Thousands of patients at the Jose Borda hospital have picked up the microphone and taken part in this unique radio show, since it started in 1991. They read poetry, discuss sports, music and politics, interview guests or simply sing a song. And millions of Argentines tune in to Loony Radio each weekend to hear their wit and wisdom.

Now this national institution is under threat. Mauricio Macri, the Mayor of Buenos Aires, recently presented a new health plan that would see the city's massive psychiatric institutions disappear within two years. They would be replaced by what he described as more modern answers to mental health treatment, such as halfway homes.

The announcement has spread uncertainty among patients and staff at Jose Borda. They agree the system needs updating and that there should be more effort made to integrate patients into society. But that's what the weekly radio broadcasts do.

Loony Radio was the brainchild of Alfredo Olivera. As a teenage hospital volunteer it occurred to him to tape interviews on topical issues with the patients and broadcast them on a friend's radio show. "The idea was to give a voice to a part of society that has been classified as ill and marginalised," he says.

The listeners' response was overwhelmingly positive. "They were surprised that the things that were being said were so interesting," recounts Mr Olivera, now in his thirties. "The fact that these people expressed themselves in unusual ways and perhaps with more difficulty only added to listeners' appreciation."

Mr Olivera soon offered edited two-minute shorts to several national radio stations. "At first the radios took it because they thought it was goofy, but after a while they realised the value of the opinions being aired," says Mr Olivera.

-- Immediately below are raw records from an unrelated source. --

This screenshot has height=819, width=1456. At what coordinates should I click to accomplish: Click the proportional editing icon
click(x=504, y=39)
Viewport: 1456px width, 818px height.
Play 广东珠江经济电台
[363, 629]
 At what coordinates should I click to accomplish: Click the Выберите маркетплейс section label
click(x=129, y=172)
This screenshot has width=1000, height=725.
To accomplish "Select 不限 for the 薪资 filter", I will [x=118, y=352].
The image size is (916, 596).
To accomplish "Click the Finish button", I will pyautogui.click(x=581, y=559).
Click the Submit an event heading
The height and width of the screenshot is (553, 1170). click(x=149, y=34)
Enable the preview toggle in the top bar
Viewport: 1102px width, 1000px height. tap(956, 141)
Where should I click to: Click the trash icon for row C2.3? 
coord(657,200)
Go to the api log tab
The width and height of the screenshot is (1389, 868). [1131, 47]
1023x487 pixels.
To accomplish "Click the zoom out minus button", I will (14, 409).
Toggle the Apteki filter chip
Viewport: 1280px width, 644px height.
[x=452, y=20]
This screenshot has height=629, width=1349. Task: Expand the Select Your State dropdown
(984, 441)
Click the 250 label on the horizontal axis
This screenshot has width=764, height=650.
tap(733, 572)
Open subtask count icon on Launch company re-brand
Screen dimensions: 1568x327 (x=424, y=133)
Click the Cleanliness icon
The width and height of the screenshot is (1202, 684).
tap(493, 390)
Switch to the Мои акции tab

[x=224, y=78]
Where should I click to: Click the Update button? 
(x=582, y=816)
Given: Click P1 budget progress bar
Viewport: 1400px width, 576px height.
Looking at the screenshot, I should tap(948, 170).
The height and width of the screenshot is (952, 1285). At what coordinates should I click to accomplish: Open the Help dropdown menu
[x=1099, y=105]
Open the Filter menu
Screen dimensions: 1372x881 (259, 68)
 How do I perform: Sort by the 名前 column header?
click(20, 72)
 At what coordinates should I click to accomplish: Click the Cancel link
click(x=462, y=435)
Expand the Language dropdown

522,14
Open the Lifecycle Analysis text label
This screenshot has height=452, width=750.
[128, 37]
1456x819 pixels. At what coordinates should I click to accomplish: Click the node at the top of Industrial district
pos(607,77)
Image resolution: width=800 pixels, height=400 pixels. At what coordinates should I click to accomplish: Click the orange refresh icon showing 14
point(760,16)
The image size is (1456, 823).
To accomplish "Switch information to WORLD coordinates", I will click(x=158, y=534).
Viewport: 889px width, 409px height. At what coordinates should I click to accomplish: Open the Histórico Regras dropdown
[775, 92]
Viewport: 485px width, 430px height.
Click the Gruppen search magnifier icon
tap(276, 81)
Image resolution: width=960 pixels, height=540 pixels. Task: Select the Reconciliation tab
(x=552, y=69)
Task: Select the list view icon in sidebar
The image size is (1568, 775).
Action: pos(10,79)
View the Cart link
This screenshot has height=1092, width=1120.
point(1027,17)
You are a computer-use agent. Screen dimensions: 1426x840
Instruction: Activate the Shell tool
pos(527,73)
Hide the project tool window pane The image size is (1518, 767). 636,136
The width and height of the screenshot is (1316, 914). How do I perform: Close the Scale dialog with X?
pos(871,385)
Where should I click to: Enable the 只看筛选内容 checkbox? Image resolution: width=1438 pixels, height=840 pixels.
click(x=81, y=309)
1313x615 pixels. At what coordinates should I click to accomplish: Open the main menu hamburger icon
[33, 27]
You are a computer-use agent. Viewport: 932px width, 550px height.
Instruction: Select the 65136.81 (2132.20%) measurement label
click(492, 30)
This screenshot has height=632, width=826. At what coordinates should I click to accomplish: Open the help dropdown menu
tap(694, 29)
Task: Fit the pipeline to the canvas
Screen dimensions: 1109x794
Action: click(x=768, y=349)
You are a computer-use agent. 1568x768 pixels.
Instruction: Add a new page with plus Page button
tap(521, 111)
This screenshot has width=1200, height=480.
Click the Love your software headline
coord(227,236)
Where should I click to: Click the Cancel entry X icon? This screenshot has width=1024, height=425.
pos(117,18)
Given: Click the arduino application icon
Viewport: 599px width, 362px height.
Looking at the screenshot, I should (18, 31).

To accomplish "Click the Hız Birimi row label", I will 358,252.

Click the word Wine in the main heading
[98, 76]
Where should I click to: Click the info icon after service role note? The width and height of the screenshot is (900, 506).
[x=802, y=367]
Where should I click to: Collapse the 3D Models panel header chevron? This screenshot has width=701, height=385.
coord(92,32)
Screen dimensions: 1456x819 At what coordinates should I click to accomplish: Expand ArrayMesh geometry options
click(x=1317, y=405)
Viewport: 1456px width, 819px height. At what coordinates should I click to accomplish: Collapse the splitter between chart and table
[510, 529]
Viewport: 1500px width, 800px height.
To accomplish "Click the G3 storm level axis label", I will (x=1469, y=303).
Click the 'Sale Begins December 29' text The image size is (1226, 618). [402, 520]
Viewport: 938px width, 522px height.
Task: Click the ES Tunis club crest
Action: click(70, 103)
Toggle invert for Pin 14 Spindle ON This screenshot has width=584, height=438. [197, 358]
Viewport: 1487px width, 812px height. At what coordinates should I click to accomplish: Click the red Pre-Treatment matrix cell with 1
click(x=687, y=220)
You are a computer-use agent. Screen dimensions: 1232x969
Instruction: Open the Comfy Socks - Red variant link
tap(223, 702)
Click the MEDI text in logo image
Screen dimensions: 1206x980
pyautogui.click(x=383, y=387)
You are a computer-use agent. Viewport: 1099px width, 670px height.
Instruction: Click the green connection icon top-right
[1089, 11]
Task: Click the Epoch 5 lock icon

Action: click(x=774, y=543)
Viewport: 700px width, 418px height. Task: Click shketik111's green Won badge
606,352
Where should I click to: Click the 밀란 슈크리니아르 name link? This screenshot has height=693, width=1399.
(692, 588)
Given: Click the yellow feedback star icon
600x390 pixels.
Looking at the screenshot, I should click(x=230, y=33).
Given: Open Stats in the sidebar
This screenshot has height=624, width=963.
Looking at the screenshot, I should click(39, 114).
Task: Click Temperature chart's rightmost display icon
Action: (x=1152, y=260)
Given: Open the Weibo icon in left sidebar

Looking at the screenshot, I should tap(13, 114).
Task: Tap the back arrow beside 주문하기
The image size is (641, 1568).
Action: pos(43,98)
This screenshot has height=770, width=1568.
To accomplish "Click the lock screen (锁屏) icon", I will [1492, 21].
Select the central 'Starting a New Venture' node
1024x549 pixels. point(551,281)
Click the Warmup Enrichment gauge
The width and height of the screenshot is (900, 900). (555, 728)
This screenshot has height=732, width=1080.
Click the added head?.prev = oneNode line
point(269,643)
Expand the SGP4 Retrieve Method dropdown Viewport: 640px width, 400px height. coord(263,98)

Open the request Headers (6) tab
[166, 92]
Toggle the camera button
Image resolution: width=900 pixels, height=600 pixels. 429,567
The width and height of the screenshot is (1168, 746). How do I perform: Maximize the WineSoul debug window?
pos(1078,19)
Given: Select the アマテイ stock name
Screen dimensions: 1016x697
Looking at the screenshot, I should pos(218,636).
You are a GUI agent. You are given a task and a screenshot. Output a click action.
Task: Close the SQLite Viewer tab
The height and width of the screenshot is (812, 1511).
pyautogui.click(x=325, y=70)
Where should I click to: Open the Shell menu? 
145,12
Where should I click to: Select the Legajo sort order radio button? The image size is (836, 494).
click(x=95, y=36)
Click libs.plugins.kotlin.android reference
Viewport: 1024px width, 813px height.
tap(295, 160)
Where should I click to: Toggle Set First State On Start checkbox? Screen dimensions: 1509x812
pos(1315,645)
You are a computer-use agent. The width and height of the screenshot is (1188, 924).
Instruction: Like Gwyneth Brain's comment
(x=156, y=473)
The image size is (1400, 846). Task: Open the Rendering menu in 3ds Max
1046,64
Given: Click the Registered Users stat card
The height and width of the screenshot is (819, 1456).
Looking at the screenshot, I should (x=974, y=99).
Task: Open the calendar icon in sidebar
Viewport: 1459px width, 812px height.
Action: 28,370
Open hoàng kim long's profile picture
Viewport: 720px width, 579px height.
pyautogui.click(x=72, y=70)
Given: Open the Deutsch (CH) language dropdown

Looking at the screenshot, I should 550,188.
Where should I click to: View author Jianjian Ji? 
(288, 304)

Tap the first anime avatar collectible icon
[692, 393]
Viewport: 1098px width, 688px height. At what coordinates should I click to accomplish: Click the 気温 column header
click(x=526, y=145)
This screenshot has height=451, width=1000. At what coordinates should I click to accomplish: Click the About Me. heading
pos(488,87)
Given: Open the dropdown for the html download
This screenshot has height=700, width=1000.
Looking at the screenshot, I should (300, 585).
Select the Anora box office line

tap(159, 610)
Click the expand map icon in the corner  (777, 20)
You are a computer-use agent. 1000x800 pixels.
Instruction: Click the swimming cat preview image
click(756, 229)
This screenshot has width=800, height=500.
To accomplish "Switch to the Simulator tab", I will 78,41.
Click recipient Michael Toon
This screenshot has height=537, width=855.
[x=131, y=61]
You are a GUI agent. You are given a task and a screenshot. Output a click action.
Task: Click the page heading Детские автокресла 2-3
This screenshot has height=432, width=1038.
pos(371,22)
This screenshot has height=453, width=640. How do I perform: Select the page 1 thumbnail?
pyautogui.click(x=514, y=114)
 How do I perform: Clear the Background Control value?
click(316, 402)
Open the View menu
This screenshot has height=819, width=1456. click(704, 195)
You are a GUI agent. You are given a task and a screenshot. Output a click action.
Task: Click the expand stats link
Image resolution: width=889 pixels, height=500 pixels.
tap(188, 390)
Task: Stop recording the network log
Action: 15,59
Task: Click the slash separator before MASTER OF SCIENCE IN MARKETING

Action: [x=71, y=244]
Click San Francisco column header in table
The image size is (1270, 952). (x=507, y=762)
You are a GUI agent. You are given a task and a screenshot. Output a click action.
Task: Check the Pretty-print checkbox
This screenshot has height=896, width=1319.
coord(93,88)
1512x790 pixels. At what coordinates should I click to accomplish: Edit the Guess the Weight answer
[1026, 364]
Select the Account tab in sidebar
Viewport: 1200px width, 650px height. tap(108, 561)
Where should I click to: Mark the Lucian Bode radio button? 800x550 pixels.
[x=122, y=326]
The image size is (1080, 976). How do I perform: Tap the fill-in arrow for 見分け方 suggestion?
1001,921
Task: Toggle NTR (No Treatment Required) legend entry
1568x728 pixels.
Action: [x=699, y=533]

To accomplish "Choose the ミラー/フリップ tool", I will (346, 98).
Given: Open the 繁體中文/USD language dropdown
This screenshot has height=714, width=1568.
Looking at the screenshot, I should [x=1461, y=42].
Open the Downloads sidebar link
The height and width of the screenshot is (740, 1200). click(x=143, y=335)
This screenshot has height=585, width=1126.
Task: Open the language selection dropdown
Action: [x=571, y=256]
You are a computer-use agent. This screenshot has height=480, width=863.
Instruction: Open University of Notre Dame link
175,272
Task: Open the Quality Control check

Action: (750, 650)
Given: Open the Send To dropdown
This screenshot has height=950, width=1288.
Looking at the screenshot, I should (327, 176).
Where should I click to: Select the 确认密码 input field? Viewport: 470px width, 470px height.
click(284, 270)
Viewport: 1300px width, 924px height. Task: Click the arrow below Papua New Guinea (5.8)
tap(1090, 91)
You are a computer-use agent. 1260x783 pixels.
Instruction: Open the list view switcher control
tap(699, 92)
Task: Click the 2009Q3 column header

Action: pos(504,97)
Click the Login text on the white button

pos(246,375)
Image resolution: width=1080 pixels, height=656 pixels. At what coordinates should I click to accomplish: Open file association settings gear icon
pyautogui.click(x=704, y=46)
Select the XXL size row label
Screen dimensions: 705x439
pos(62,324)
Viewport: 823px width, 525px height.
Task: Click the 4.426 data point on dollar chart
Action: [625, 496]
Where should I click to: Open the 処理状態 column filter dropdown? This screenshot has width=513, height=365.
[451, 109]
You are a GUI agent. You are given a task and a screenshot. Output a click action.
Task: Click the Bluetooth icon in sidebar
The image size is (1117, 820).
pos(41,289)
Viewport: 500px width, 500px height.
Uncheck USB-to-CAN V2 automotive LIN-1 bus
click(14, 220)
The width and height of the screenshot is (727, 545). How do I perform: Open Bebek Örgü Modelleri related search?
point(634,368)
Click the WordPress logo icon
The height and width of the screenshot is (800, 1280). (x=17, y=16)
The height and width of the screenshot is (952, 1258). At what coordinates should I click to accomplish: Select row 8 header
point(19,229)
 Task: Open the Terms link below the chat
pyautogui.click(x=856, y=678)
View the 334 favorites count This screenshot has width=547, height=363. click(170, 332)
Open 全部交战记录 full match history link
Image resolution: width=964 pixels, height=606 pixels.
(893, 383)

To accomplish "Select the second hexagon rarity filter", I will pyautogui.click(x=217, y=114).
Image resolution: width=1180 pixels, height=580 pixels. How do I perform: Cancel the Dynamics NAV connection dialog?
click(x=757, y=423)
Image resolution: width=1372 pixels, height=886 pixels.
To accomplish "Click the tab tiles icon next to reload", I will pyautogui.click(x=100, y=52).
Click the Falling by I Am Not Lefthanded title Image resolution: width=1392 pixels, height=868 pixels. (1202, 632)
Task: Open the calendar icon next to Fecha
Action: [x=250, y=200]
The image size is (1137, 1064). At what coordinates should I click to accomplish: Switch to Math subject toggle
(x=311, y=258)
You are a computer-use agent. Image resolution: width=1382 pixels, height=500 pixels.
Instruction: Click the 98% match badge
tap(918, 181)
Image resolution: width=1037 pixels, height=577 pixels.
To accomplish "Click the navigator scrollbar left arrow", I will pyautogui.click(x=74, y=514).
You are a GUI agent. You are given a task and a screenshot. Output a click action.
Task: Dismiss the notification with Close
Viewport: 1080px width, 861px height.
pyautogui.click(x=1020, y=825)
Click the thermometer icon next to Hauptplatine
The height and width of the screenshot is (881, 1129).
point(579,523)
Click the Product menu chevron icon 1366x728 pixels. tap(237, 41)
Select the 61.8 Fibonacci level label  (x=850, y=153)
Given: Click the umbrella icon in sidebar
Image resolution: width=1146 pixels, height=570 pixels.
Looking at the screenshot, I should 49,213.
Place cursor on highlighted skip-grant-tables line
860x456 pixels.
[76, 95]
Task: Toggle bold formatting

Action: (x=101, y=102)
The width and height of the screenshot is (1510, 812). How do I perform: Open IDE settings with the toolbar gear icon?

Within no time La Colifata was reaching an audience of some 12 million listeners, who tuned in every week to hear their favourite colifato, as the presenters called themselves.

The patients, used to being shunned, were suddenly celebrated and soon La Colifata's fame had transcended Argentina's borders. The French singer Manu Chao heard about the show and asked the hosts to record an album with him. This April, the Godfather director Francis Ford Coppola showed up at the hospital with a train of actors to include La Colifata in his newest film Tetro.

At a recent Saturday recording, the radio hosts calmly discussed the looming closure of the decrepit monolithic building from which they broadcast.

There is anger among the hospital's staff and patients at the Mayor's unilateral decision to tear down the building, but they remain hopeful. "For now we're confident some solution will be found," says former patient Hugo Lopez, a veteran presenter of the show who has helped set up similar projects in Italy and Spain. "Our final goal is to rid the world of nut-houses. You should know that people on the outside are just as crazy as us loonies in here."